Monthly Archives: September 2019

Spring has sprung

Season may change, but its behavior should remain same.

spring has sprung

We might hear that Australia property may have been rebounded from its correction. My big question is not whether it is rebounding or not, but should investors keep investing in Australia property? If we consider price has been corrected after long decades of bull run, do we see any correction sign other than their price in AUD? I don’t. I would have to use my argument from 5 years ago, that if Australia property would start to turn, Australia was still having big saving from its strong currency, reaching as high as 1.1 to USD.

Below is some numbers from few weeks ago. Property price index and dwelling value in inverted USD are not showing any correction, indeed dwelling value reached higher high. It’s quite clear that when AUDUSD was at its lowest few weeks ago, 0.67, the dwelling value and median price are still trying to deflect deflation gravity after big run from 2009 to 2015, significantly seen near to 2015 when AUD was starting to fall. Using this view, I still don’t see any correction in Australia property. It’s no surprising that RBA and APRA put break between 2015 to 2018 to avoid inflation and were still trying to help in 2019, simply because they are still able to help. Correction in local currency is recently near to 15% and it’s too close to a sacred 20%.

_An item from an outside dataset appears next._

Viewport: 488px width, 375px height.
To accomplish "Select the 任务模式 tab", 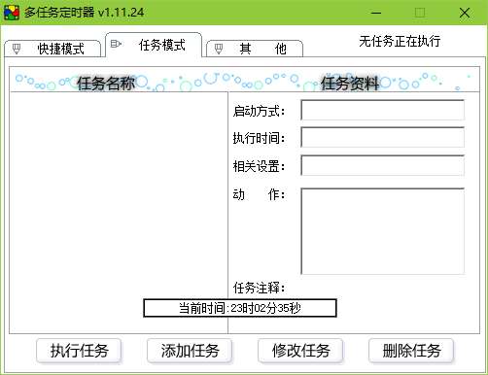I will pos(154,45).
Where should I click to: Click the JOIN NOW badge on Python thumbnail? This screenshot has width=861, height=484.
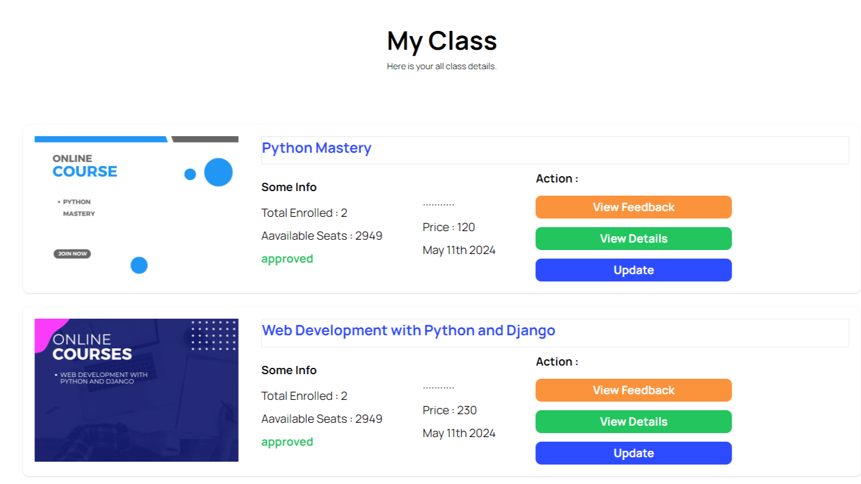(72, 253)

source: ABS (Australia Bureau of Statistics)

Why do I think inverted USD is very important? It’s because global property is still increasing. There’s no particular reason Australia and Canada should undergo correction, other than they are exposed to commodity price, their main foreign income.

source: imf

It may also explain why property price across Australia had correction between 2017-2019 after increasing uncertainty due to significant drop in currency in 2015-2017 due to commodity correction (Australia is sensitive to commodity price). In order to maintain this inverted trend, RBA should maintain currency competitiveness and it’s proven with 2 more rate cuts. When knife is falling, we would just need to wait until it drops on the floor, wouldn’t we?

One of very obvious signs that the knife has fallen down, is Australia current account surplus. Australia indeed records significant current account surplus when commodity had a hit from recent inflation and yield crash. It’s no surprising. AUD has been discounted more than 30% in 4 years. It should bring attention to foreigners and start to raise capital inflow.

Australia posts first current account surplus since 1970s
source: bloomberg

How do we compare Australia to HongKong which can be a benchmark of China property to global property? HongKong property price continues to increase and they are pegged to USD. I won’t be surprised that HKMA may have been interested with many tier-1 properties like in Wynyard and Barangaroo. These properties which Australian think is most expensive, is now 70% cheaper (=30%[HK property appreciation]+30%[AUDUSD]+10%[local panic]) for HKMA.

source: tradingeconomics

Just like countries who experience crisis (Australia with commodity crisis in 2015 following with tightening in lending), local might feel housing price is very expensive in 2017-2018. However it’s actually getting cheaper to the eyes of increasing global properties. This wound will heal when policies untighten their tight lending, following with global economy bailout, possibly from 2019. If my above theory is true, as long as global properties continue to increase and local policies support lending, I may expect Australia property price to reach at least 20% above their highest high in 2017.

It’s almost impossible to change how nature will behave. However I quite believe something is about to spring. I would have to rely on my theory that normalization couldn’t work beautifully yet. When season is to back easing, we should expect same behavior. Spring water should start flowing from their resource into their monopoly of banks/finance. We shouldn’t be surprised that big 4 banks, CBA, WBC, NAB, and ANZ may have sprung well. My learning machines keep alerting me from couple months ago. This sign is now quite obvious to disclose, after I see recent bounce back in Australia inverted yield.

If property is obviously bottomed or starting to continue its trend, relative high rental income with significant drop in interest should double support price. Indeed tax benefit for investment property is free from equation, supporting even more. Clearance rate is also another leading indicator of price.

Sydney auction clearance rates and house prices over time
source: ANZ research, corelogic

It might be a bit clear now that some non-bank lenders are trying to capture some market share to next 2 years with some low rate funding. We could see from 2 years fix rate competition among lenders.

At the same time, even though clearance rate jumps, its volume is still quite low. Real estate agents are now trying to invite sellers to participate. I may think low volume is because sellers don’t want to sell at current low price and expect higher. If that happens, it may show that market is quite strong and not in panic yet.

a leaflet from a real estate agent

At the end, it may give few years of opportunity to unload during predicted good economy. We haven’t seen global pro-growth initiatives yet but Australia has started quite big infrastructure spending. Without pro-growth initiatives, it’s almost impossible to transfer asset to risk market and negative yield may be here to stay a bit longer. It means Australia may be one of many which leads pro-growth and risk asset cycle.

I may already have interest/position in this article, therefore it’s not in any case of financial advise.